US 11,676,215 B1
Self-service claim automation using artificial intelligence
Ernesto Feiteira, Boston, MA (US); Ross Guida, Boston, MA (US); Julia Muhlen, Boston, MA (US); Donald Lynch Sierra, North Easton, MA (US); and David Paul Clark, Cary, NC (US)
Assigned to Liberty Mutual Insurance Company, Boston, MA (US)
Filed by Liberty Mutual Insurance Company, Boston, MA (US)
Filed on Nov. 9, 2021, as Appl. No. 17/522,444.
Application 17/522,444 is a continuation of application No. 16/003,280, filed on Jun. 8, 2018, granted, now 11,250,515.
Claims priority of provisional application 62/517,449, filed on Jun. 9, 2017.
This patent is subject to a terminal disclaimer.
Int. Cl. G06Q 40/08 (2012.01); G06N 5/048 (2023.01)

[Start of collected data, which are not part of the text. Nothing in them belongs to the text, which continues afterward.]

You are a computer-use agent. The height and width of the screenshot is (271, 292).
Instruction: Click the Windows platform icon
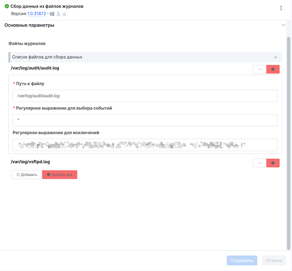52,14
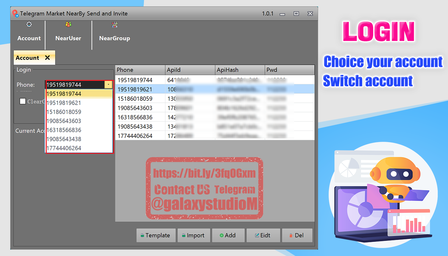Click the Eidt pencil icon
Viewport: 448px width, 256px height.
pyautogui.click(x=257, y=236)
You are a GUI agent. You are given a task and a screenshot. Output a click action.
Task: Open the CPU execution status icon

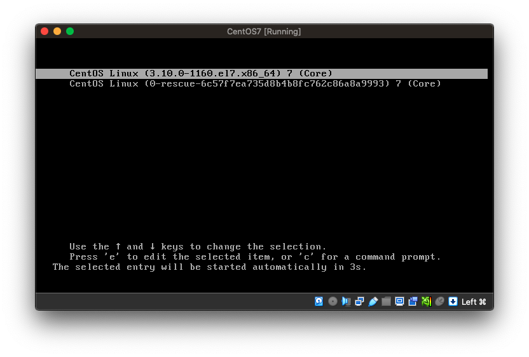(426, 302)
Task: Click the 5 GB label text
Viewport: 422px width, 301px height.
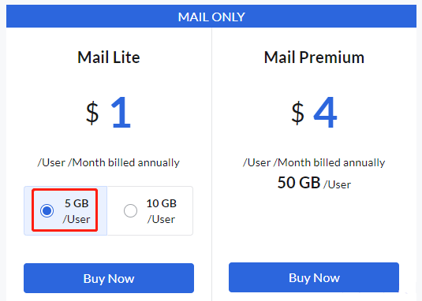Action: point(77,203)
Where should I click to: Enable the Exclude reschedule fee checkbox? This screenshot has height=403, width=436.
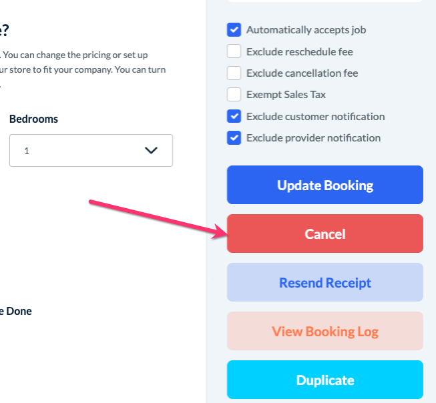click(234, 51)
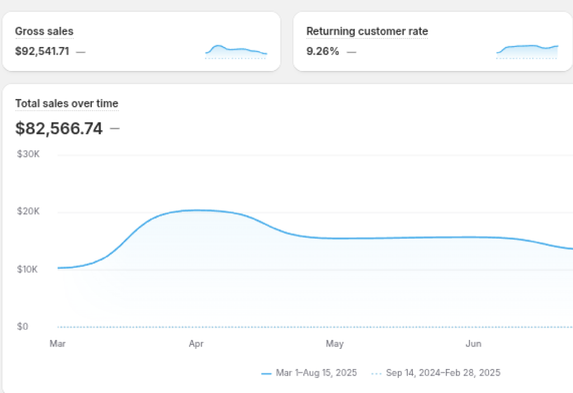Select the Apr label on the x-axis
Screen dimensions: 573x393
click(196, 344)
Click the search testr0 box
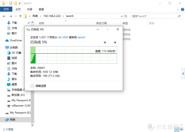The image size is (185, 132). (154, 16)
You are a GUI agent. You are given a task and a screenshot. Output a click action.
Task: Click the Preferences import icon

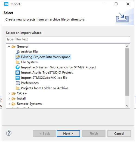(x=17, y=83)
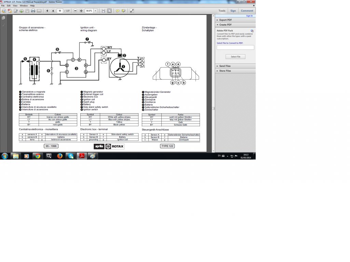This screenshot has width=350, height=262.
Task: Open page thumbnails in left sidebar
Action: pyautogui.click(x=3, y=18)
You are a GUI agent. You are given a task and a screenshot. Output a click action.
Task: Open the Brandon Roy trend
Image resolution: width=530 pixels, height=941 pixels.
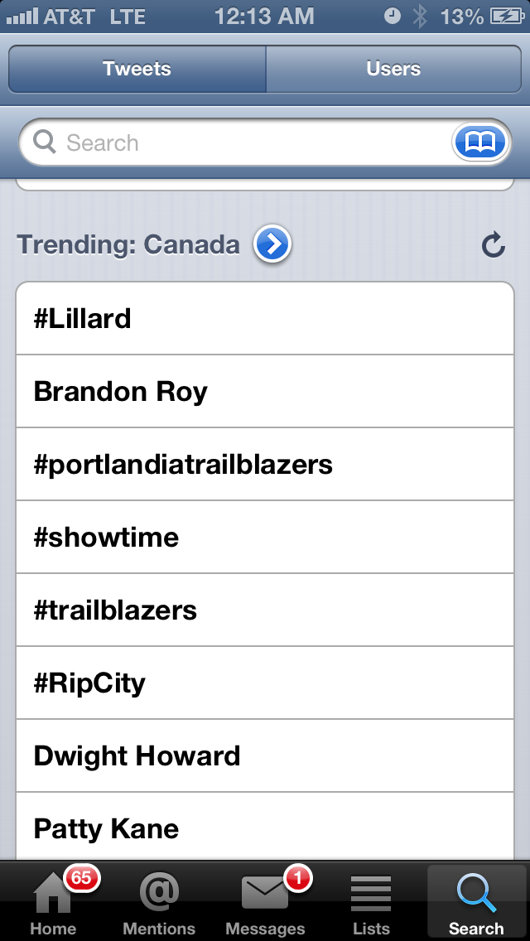point(265,392)
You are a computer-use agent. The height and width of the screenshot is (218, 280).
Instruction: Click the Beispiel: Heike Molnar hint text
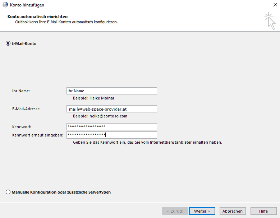[93, 98]
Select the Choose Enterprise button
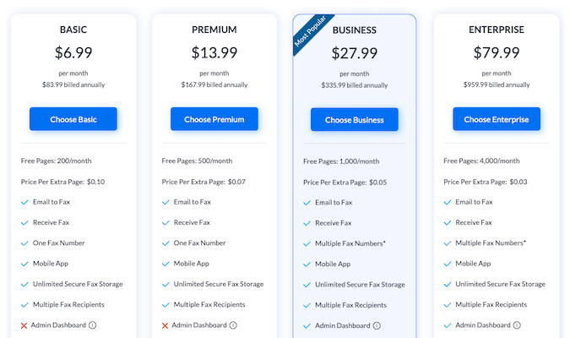 (x=496, y=119)
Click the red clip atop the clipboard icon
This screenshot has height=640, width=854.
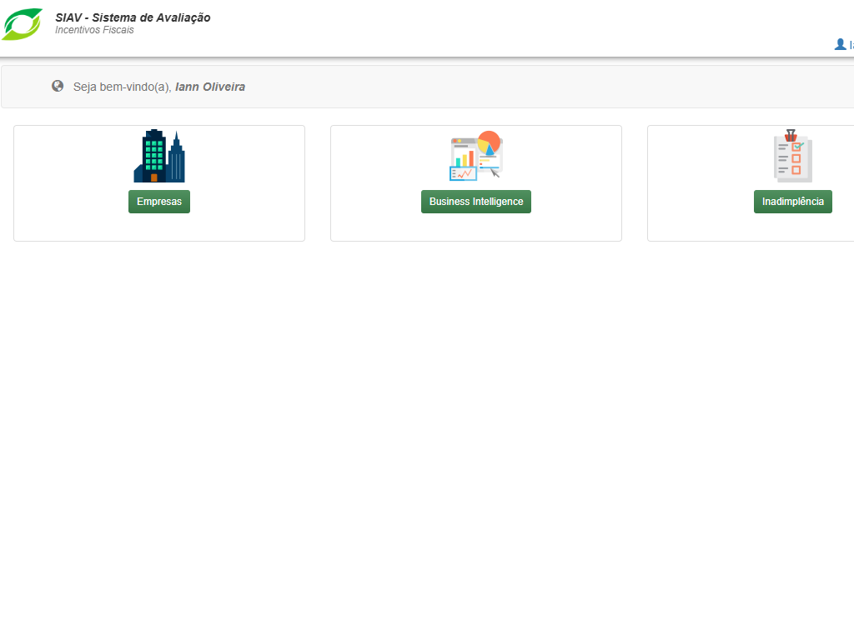click(x=791, y=134)
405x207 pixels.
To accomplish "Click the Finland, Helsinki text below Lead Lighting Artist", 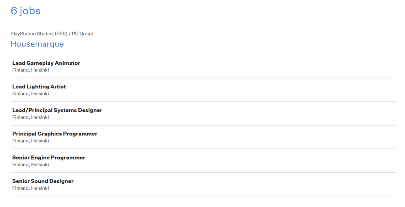I will [x=30, y=94].
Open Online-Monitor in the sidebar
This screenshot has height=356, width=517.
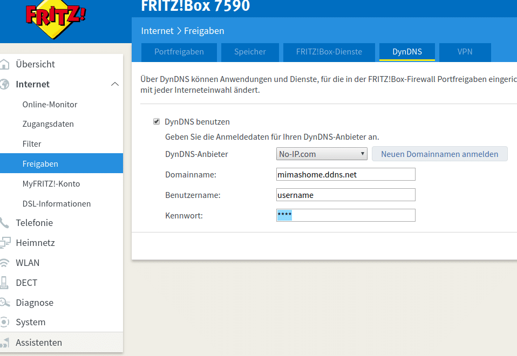tap(50, 104)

CPC G06Q 40/08 (2013.01) [G06N 5/048 (2013.01)] 20 Claims
OG exemplary drawing
 
8. A computer-implemented method, comprising:
responsive to receiving, by at least one processor and originating from a first computing device, a notice of loss associated with a claim of a user, collecting, by the at least one processor and originating from one or more external computing devices, customer identity validation data;
responsive to determining, by the at least one processor, that the customer identity validation data satisfies a first threshold, receiving, by the at least one processor, a first set of claim evaluation data originating from the first computing device and a second set of claim evaluation data from an Internet of Things (IoT) computing device;
generating, by the at least one processor and based at least in part on one or more trained machine learning models, a plurality of predictive impact assessment scores, each predictive impact assessment score associated with a unique intake field and associated response value of current claim evaluation data for the claim of the user, wherein each intake field of the current claim evaluation data comprises a response value associated with one or more of the first set of claim evaluation data or the second set of claim evaluation data;
responsive to determining, by the at least one processor and based at least in part on the plurality of predictive impact assessment scores associated with the current claim evaluation data, that an aggregated predictive impact assessment score satisfies an impact assessment threshold, activating, by the at least one processor and via one or more application programming interfaces (APIs) a claims scoping camera tool that is configured to overlay an augmented reality view interface on a screen display of the first user computing device;
applying, by the at least one processor, the one or more trained machine learning models to one or more captured images received via the claims scoping camera tool;
assigning, by the at least one processor and using an artificial intelligence (AI)-based image recognition software, a machine learning classifier providing an image subject description to the one or more captured images;
validating, by the at least one processor and according to a second threshold being met, each of the one or more captured images for fraud; and
responsive to validating, by the at least one processor, each of the one or more captured images for fraud, determining, by the at least one processor, a coverage for the claim using a coverage mapping for a set of policy data corresponding to an insurance policy of the user to identify a payment to the user.